Dans un document intitulé «RD Congo: Questions et réponses sur le rapport de mapping des Nations Unies sur les droits humains », Human Rights Watch (HRW) juge ce rapport très important, car «il est un rappel puissant de la gravité des crimes commis au Congo et de l’absence choquante de justice ». Et d’ajouter que la période couverte par le projet de mapping est «probablement l’un des chapitres les plus tragiques de l’histoire récente de la RDC.» Ces dix années, indique HRW, ont été «marquées par une série de crises politiques majeures, de guerres et de nombreux conflits ethniques et régionaux qui ont provoqué la mort de centaines de milliers, voire de millions, de personnes».
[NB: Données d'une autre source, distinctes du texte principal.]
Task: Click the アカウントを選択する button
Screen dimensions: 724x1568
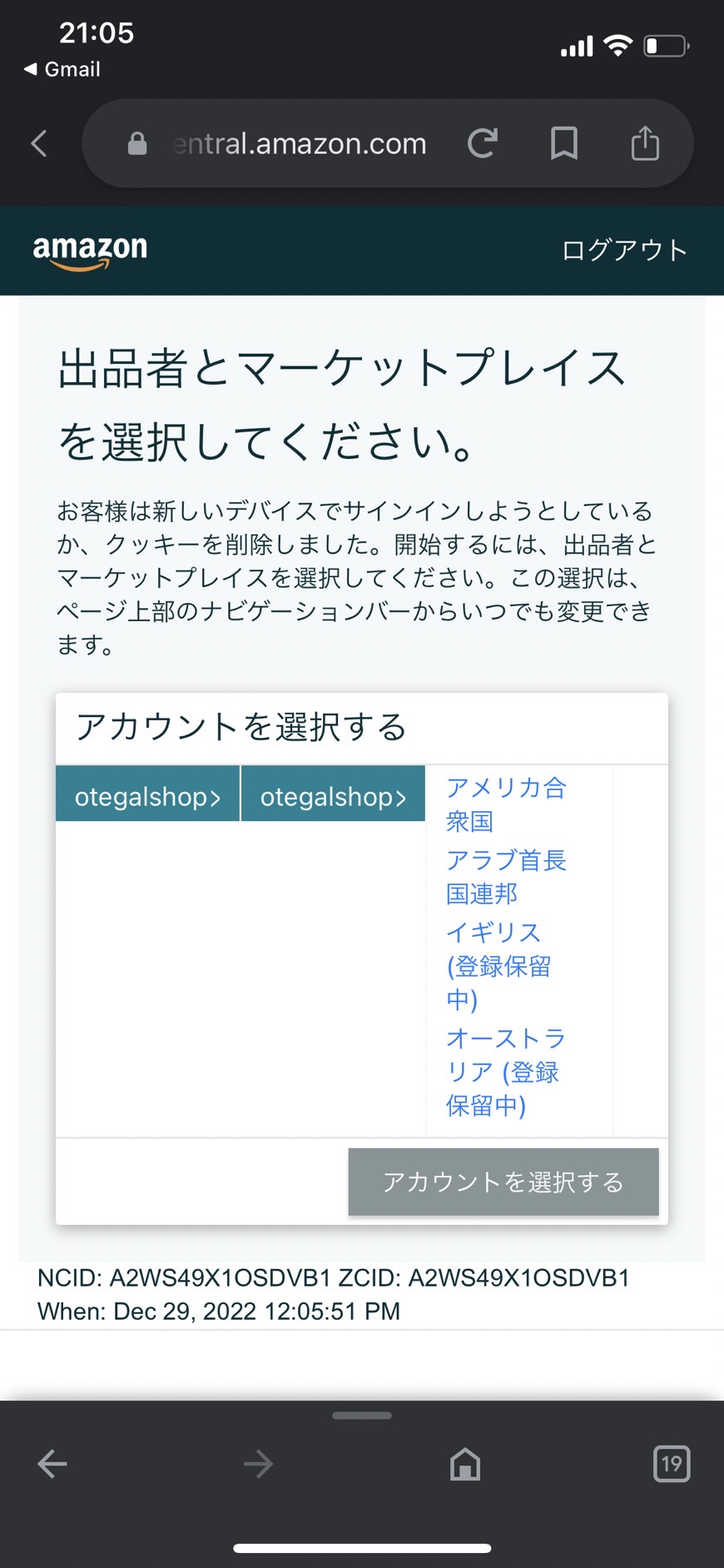Action: [x=503, y=1182]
Enfin, Amnesty International (AI) demande une enquête sur tous les crimes recensés dans le rapport. En effet, «le cycle de la violence et des atteintes aux droits humains ne se brisera que si les auteurs de ces infractions au droit international ont à répondre de leurs actes ». (jn)
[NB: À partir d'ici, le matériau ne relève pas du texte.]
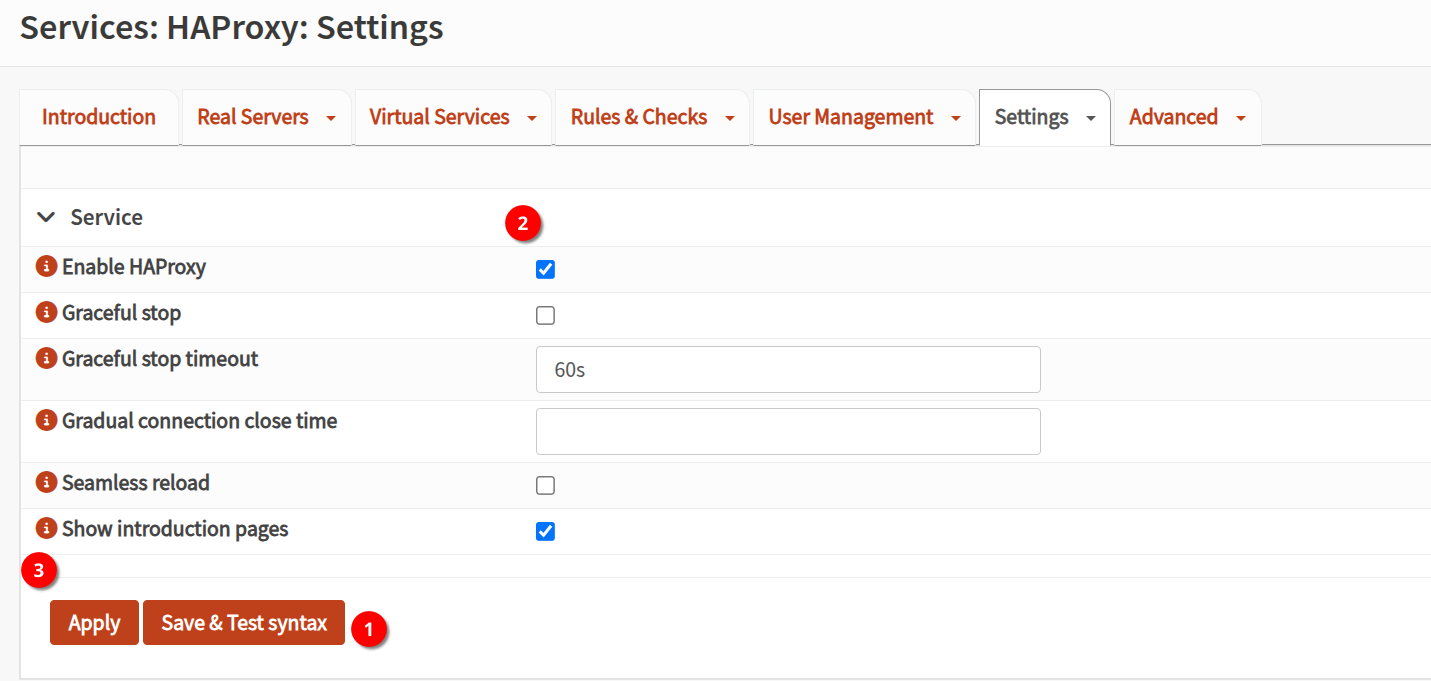Show help for Graceful stop timeout
The height and width of the screenshot is (681, 1431).
pos(46,359)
Réactions des Etats de la région sur le Rapport Mapping
Avant même la publication officielle du Rapport des Nations Unies sur les plus graves violations des Droits de l’Homme commises en RDC entre 1993 et 2003, les réactions ne se sont pas fait attendre. Alors que certaines sources faisaient état d’une réaction commune des huit Etats mis en cause dans le rapport (dont le Rwanda, la RDC, le Burundi, l’Angola, le Zimbabwe, le Tchad et l’Ouganda), c’est finalement chaque pays qui a pris position pour sa propre défense.
Les protestations les plus bruyantes sont venues du Rwanda, du Président de la République à la Ministre des Affaires étrangères, en passant par la délégation permanente du Rwanda à Genève et des députés. Tous ont tenté de ridiculiser les auteurs du Rapport en les taxant de «menteurs, des tricheurs, des incompétents, des irresponsables et pour tout dire des complices des génocidaires hutus ». Le Président rwandais, Paul Kagamé, a même menacé de retirer ses 3550 soldats de la Mission des Nations Unies et de l’Union africaine au Darfour (MINUAD), avant de se raviser suite au voyage en catimini à Kigali de Ban Ki-moon, Secrétaire général de l’ONU.
Par la voix de son porte-parole, Philippe Nzobonariba, le gouvernement du Burundi a demandé avec insistance au Secrétaire général de l’ONU d’être rayé de la liste des pays impliqués. Le gouvernement nie «la présumée implication » des ex-Forces Armées Burundaises (FAB) et les ex-Forces pour la défense de la Démocratie (FDD, ex-rébellion) dans plusieurs violations graves des droits humains en RDC. Il critique ces allégation en affirmant qu’elles «n’ont pas de raison d’être dans la mesure où ni les ex-FAB, ni les ex-FDD n’ont jamais été en collusion avec aucune des forces présentes sur le sol de la RDC».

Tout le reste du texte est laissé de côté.